Functional diversification of genes in mammalian genomes is engendered by a number of processes, e.g., gene duplication and alternative splicing. Gene duplication is classically discussed as leading to neofunctionalization (generation of new functions), subfunctionalization (generation of a varied function), or pseudogenization (loss of the gene and its function).

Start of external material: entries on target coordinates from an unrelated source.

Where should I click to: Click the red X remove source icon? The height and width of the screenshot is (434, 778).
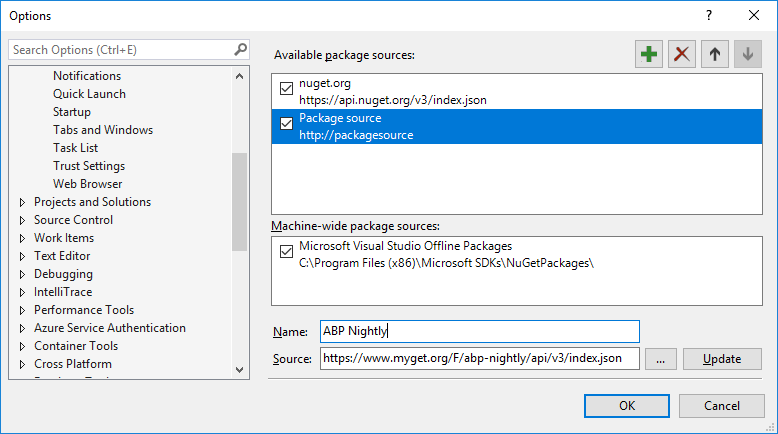(x=681, y=55)
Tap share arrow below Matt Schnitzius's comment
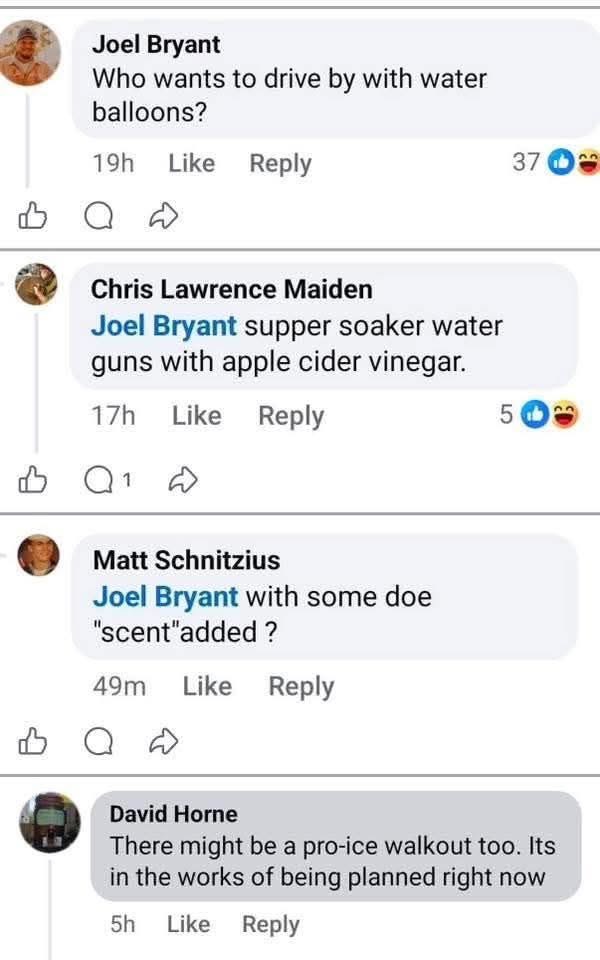 click(x=161, y=741)
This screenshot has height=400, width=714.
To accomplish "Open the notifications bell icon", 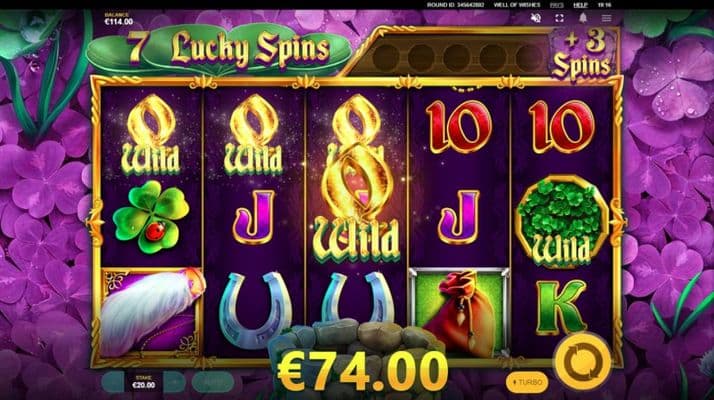I will pyautogui.click(x=583, y=18).
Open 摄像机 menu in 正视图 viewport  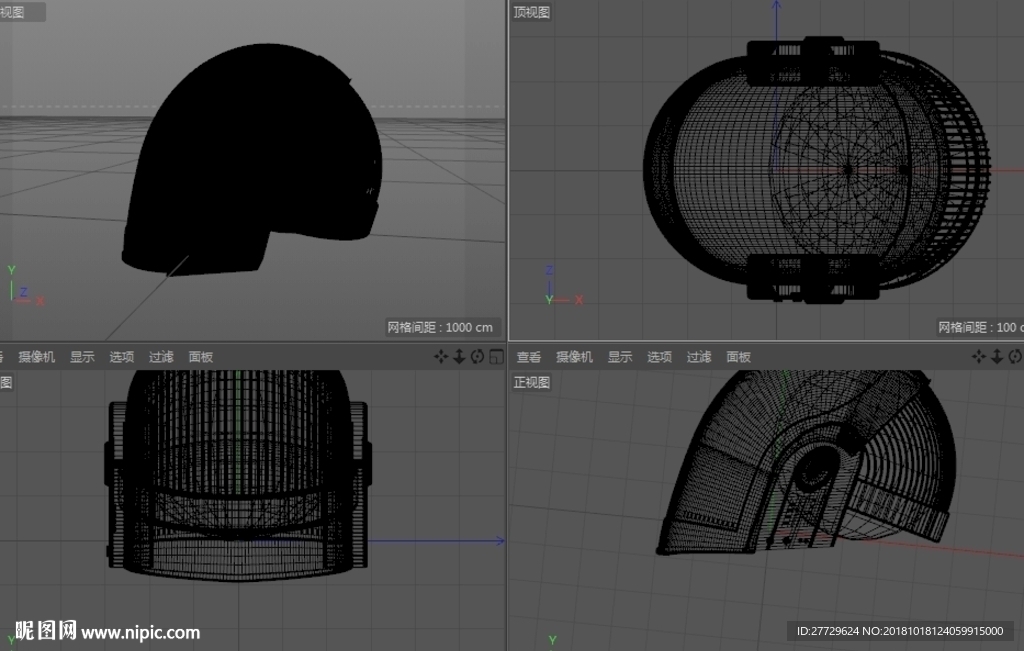click(x=574, y=357)
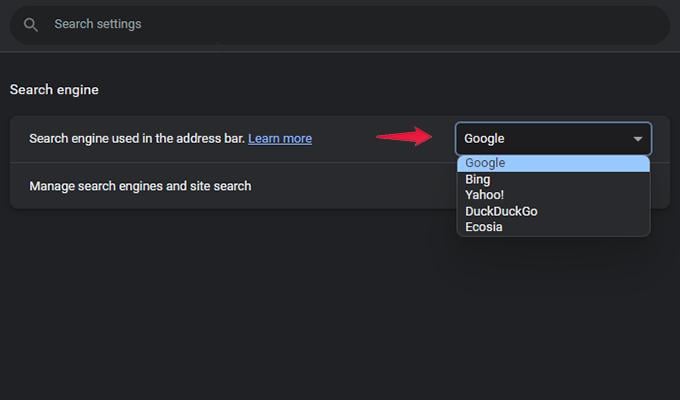Click empty space right of Search settings placeholder
Screen dimensions: 680x400
coord(390,24)
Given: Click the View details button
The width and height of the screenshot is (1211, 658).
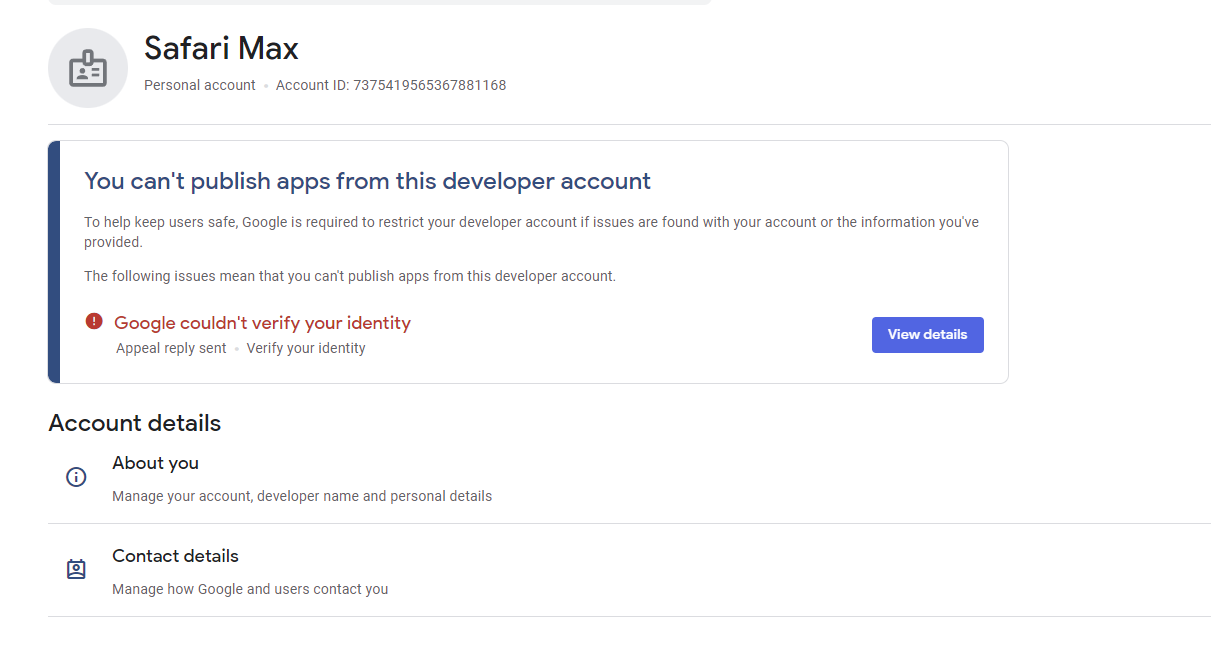Looking at the screenshot, I should click(x=927, y=334).
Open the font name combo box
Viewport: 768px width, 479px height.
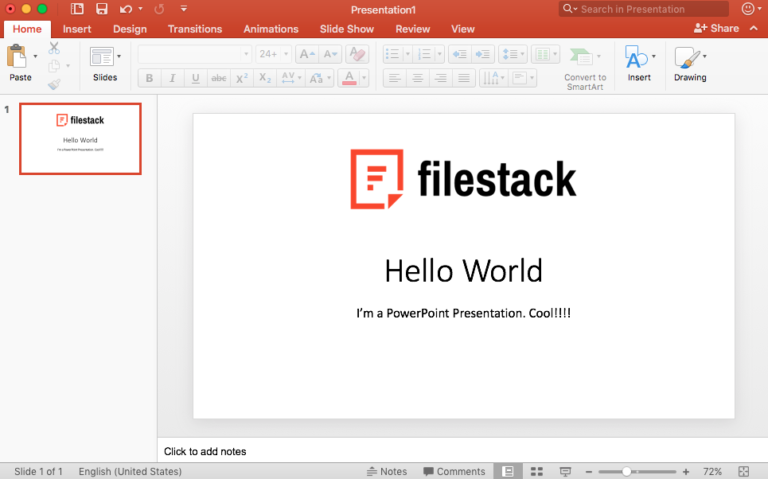[x=195, y=54]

Here, we focus on the process of pseudogenization, but specifically for individual exons from genes. It is at present unclear to what extent pseudogenization of individual exon duplications affects gene evolution, i.e., is it a random phenomenon, or is it associated with specific types of genes and encoded proteins, and positions in gene structures? We gathered genomic evidence for pseudogenic exons (ΨEs, i.e., exons disabled by frameshifts and premature stop codons), to examine for significant trends in their distribution across four mammalian genomes (specifically human, cow, mouse and rat). Across these four genomes, we observed a consistent population of ΨEs, associated with 0.4–1.0% of genes. These ΨE populations exhibit codon substitution patterns that are typical of an endemic population of decaying sequences. In human, ΨEs have significant over-representation for functional categories related to 'ion binding' and 'nucleic-acid binding', compared to duplicated exons in general. Also, ΨEs tend to be associated with some protein domains that are abundant generally, e.g., Zinc-finger and immunoglobulin protein domains, but not others, e.g., EGF-like domains. Positionally, ΨEs are also significantly associated with the 5' end of genes, but despite this, individual stop codons are positioned so that there is significant avoidance of potential targeting to nonsense-mediated decay. In human, ΨEs are often associated with alternative splicing (in 22 out of 284 genes with ΨEs in their milieu), and can have different parts of their sequence differentially spliced in alternative transcripts. Some unusual cases of ΨEs embedded within 5' and 3' non-coding exons are observed.
Our results indicate the types of genes that harbour ΨEs, and demonstrate that ΨEs have non-random distribution within gene structures. These ΨEs may function in gene regulation through generation of transcribed pseudogenes, or regulatory alternate transcripts.